Clinical trials of exercise (and increased physical activity) that have investigated the exercise effects on the ACC were limited and are mainly on elderly individuals with or without cognitive impairments24,45. For instance, Ruscheweyh et al., assigned a group of 62 elderly healthy individuals into medium-intensity exercise (nordic walking, n = 21), low-intensity exercise (gymnastics, n = 20) or no intervention (control, n = 20). The two exercise groups were asked to exercise for 50 mins, three times per week for a total of 6 months. They found that the changes in the GM volume of the left ACC was correlated with physical activity24. A clinical study of Baduanjin—a type of mind-body exercise—found that Baduanjin increased activity in the ACC at rest in patients with mild cognitive impairment45. Another clinical trial on older individuals (average age = 70) also found that 6 months of progressive resistance physical training could increase GM volume in the posterior ACC46. Given that increasing evidence showing individuals with subthreshold depression and hypomania and patients with bipolar disorder displayed decreased ACC structure compared with the health individuals, and that exercise can help ameliorate depressive symptoms in adolescents47, we speculate that the increased GM volume of the ACC might be beneficial to individuals with subthreshold mood symptoms. Nonetheless, we did not find that the changes of ACC were positively associated with that of clinical symptoms and neurocognition. Given the role of ACC as a key region in mood regulation, future study needs to investigate whether the change of ACC including structural and functional change could impact other behavioral measures related to mood regulation so as to elucidate the mechanism of exercise-induced change of the ACC in individuals with subthreshold mood symptoms.

It is worth noting that we did not find any exercise effect on the clinical symptoms (e.g., PHQ-9) and neurocognitive function (measured by the MATRICS Consensus Cognitive Battery, MCCB) (the results owing to be reported elsewhere). The changes of the ACC structure were not correlated with that of clinical symptoms and of neurocognition (data not shown). It is possible that the changes in the rostral ACC may not be sufficient to cause measurable behavioral or symptom changes.
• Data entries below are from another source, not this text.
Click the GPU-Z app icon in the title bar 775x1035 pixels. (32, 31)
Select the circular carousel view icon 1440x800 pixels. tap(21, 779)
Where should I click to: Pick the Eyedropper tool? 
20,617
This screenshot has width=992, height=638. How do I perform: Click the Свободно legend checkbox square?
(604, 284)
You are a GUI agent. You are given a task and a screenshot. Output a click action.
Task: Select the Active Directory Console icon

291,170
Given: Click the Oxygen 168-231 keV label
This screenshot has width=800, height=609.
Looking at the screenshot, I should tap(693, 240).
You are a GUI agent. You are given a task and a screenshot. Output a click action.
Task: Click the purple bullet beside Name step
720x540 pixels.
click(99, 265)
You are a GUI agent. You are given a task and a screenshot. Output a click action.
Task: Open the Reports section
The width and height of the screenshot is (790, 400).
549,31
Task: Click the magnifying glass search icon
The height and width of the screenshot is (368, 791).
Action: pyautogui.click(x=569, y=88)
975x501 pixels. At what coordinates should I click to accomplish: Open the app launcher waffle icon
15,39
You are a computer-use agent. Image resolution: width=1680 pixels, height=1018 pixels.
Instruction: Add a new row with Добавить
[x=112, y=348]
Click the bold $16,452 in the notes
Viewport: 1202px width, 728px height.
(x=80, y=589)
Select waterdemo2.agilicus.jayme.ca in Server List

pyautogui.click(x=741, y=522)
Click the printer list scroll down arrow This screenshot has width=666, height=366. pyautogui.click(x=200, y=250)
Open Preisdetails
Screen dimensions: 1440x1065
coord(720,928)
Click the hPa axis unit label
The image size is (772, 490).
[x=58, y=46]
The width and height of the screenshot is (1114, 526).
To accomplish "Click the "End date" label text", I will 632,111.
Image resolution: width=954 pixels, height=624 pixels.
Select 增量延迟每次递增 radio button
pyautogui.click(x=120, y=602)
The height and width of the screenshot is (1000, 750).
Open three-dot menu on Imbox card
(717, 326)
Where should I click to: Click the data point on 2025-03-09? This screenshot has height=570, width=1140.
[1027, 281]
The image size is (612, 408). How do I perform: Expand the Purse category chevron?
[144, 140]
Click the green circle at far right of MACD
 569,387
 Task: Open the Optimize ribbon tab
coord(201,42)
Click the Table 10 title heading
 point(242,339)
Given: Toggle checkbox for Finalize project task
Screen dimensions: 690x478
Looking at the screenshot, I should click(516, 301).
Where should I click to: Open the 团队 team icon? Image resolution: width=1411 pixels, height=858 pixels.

Moreover, as these individuals’ symptoms (including depressive and hypomanic) and cognition were not severely impaired at baseline, the sample size of our trial may not have enough statistical power to detect clinically meaningful difference.

Strengths and limitations

This exercise trial was well conducted in the school playground and video-recorded. The exercise protocol including exercise intensity and duration was strictly followed. Participants had high attendance. Although there were some limitations that should be noted when interpreting our findings. First, the sample size was relatively small (n = 39). As a consequence, it may not have the statistical power to detect exercise effects on the behavioral measures, which could help appreciate clinical implications of the enhanced structural changes identified. Second, we only included adolescents aged between 12 and 14 years and the finding may not be applied to older adolescents. Third, the trial only applied running exercise. It is not clear whether the exercise effect on the ACC structure could be generalized to other types of exercise. Future study needs to compare the effects of different types of exercise on the brain structure. Fourth, the exercise trial was short-term. It is not clear whether the structural changes identified could affect the adolescents’ long-term outcomes. Finally, in this 6-week trial, we did not follow-up those high-risk adolescents for developing mood disorders. It is of great interest to the field whether exercise intervention can delay or prevent the onset of mood disorders. Future study need to answer this scientific question.

In conclusion, our data show that 12-week, moderate-intensity aerobic exercise can positively change the rostral ACC structure in adolescents with subthreshold mood syndromes. Given the ACC has a key role in a array of critical functions and its reduced structure is seen at the very early course of mood disorder, our findings support implementation of aerobic exercise in this high-risk population.